Activity: Every line in the listing below from the one with "Select the Ascend package" through the one with "Click the 云库 cloud library icon" is to be reproduced exactly, both ends included; leave out the rest.
BEGIN Available data
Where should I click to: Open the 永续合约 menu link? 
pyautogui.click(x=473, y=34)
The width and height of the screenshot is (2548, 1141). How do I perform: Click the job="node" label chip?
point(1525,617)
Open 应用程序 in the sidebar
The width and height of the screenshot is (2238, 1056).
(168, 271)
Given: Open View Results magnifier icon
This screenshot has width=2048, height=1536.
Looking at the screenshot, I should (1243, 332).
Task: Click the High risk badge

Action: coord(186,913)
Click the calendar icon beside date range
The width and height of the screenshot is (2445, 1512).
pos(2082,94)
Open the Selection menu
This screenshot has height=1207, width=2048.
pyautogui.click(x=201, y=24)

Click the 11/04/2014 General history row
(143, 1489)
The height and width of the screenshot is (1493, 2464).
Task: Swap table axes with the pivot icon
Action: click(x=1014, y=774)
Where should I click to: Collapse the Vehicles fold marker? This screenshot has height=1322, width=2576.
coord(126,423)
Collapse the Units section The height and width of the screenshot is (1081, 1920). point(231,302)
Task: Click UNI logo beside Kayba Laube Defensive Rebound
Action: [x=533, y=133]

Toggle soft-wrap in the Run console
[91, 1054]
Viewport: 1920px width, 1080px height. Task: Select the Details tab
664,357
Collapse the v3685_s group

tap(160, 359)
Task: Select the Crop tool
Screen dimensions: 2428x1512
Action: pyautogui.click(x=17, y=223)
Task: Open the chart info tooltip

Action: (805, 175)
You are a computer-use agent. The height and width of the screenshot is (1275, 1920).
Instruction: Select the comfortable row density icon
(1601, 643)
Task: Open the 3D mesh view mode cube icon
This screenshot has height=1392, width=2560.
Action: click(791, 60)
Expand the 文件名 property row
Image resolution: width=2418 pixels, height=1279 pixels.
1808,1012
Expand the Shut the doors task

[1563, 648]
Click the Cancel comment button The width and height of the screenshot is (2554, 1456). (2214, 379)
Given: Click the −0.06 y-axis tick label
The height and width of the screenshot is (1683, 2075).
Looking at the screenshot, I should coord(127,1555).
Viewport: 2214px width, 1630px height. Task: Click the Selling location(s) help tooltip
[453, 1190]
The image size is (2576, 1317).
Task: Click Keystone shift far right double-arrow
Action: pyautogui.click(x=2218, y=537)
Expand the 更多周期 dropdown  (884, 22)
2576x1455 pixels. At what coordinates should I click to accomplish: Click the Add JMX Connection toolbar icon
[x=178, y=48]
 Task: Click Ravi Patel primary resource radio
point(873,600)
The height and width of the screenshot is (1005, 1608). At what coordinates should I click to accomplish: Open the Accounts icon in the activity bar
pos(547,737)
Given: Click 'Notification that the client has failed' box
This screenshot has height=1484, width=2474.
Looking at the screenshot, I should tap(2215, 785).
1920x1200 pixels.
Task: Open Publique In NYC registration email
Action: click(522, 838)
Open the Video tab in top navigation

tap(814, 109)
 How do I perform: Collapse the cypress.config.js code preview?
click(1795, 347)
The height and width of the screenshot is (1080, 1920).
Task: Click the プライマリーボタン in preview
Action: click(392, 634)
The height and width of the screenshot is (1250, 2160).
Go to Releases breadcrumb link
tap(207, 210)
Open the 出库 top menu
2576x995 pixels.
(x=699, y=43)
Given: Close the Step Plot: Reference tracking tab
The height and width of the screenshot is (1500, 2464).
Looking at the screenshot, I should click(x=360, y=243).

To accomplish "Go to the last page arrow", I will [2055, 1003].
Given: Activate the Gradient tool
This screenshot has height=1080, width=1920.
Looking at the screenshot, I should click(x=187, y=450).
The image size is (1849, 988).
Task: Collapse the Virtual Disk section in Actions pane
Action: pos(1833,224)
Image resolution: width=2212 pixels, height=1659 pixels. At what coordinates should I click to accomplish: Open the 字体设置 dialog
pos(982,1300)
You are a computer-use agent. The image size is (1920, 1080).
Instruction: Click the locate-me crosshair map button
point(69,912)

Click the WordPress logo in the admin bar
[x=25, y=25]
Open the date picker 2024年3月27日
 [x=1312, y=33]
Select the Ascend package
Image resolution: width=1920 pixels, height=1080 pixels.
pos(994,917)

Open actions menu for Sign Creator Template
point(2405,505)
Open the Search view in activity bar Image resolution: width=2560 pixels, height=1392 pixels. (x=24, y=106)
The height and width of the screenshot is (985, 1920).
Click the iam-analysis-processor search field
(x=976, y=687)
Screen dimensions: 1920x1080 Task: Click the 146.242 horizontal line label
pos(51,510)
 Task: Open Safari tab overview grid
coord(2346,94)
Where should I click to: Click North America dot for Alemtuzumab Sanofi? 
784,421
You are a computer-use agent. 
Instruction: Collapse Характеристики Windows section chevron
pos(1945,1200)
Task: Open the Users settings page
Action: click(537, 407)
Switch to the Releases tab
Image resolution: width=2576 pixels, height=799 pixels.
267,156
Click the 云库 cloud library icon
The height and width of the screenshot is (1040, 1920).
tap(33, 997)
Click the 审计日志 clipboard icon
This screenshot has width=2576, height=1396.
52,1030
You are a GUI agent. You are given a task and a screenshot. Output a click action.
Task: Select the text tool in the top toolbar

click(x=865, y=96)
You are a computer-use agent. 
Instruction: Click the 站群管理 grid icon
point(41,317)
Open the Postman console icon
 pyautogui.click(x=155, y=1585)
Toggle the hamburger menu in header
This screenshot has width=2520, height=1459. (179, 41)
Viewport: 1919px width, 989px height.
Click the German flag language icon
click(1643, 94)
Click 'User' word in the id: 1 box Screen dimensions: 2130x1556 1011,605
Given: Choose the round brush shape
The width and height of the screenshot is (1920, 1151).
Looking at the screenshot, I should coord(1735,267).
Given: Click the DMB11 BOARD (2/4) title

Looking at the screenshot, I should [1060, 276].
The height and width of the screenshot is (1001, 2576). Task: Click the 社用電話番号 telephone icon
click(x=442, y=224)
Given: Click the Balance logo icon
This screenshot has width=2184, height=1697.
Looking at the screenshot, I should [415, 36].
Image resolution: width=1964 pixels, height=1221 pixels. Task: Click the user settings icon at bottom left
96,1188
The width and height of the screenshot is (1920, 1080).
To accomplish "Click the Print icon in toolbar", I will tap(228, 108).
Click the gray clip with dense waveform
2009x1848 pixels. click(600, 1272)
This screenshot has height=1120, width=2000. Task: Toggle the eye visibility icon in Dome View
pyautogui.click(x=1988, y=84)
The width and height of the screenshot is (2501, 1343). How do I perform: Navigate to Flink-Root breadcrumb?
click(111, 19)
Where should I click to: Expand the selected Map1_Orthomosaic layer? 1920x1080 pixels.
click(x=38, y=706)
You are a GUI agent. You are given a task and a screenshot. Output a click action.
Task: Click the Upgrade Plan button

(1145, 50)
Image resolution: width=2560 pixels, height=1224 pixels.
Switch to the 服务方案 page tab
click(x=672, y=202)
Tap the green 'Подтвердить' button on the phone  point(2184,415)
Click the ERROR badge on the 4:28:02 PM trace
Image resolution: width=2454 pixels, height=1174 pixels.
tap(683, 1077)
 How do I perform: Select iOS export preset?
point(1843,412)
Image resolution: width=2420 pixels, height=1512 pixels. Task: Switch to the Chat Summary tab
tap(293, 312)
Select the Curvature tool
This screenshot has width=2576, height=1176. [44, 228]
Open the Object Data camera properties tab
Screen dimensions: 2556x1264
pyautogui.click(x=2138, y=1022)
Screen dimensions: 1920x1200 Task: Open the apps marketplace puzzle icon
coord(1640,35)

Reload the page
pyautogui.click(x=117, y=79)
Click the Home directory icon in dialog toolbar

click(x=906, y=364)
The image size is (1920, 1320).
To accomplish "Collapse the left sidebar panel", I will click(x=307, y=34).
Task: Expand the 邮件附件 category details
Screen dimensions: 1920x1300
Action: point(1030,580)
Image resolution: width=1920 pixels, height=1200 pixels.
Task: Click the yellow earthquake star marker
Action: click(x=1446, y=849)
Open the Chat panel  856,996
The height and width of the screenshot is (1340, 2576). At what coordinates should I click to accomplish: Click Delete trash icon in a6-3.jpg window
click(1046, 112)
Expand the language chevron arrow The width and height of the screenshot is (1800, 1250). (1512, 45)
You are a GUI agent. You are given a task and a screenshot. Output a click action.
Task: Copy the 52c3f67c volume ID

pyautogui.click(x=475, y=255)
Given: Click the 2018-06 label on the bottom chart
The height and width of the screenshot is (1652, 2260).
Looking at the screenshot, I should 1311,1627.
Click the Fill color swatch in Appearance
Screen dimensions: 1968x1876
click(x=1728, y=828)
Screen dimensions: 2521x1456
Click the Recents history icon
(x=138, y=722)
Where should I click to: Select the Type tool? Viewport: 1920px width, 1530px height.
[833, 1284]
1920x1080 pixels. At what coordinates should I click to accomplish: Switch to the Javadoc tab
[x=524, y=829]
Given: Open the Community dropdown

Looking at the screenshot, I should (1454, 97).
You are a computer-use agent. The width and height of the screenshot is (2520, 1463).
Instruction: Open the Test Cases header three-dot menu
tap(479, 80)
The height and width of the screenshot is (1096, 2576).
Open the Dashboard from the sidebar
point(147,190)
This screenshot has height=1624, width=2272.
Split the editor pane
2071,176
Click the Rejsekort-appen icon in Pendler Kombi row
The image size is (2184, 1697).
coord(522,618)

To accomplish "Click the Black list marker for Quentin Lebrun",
END Available data
Result:
Select the Ascend package
Image resolution: width=1920 pixels, height=1080 pixels.
pos(994,917)

Open actions menu for Sign Creator Template
point(2405,505)
Open the Search view in activity bar Image resolution: width=2560 pixels, height=1392 pixels. (x=24, y=106)
The height and width of the screenshot is (985, 1920).
Click the iam-analysis-processor search field
(x=976, y=687)
Screen dimensions: 1920x1080 Task: Click the 146.242 horizontal line label
pos(51,510)
 Task: Open Safari tab overview grid
coord(2346,94)
Where should I click to: Click North America dot for Alemtuzumab Sanofi? 
784,421
You are a computer-use agent. 
Instruction: Collapse Характеристики Windows section chevron
pos(1945,1200)
Task: Open the Users settings page
Action: click(537, 407)
Switch to the Releases tab
Image resolution: width=2576 pixels, height=799 pixels.
267,156
Click the 云库 cloud library icon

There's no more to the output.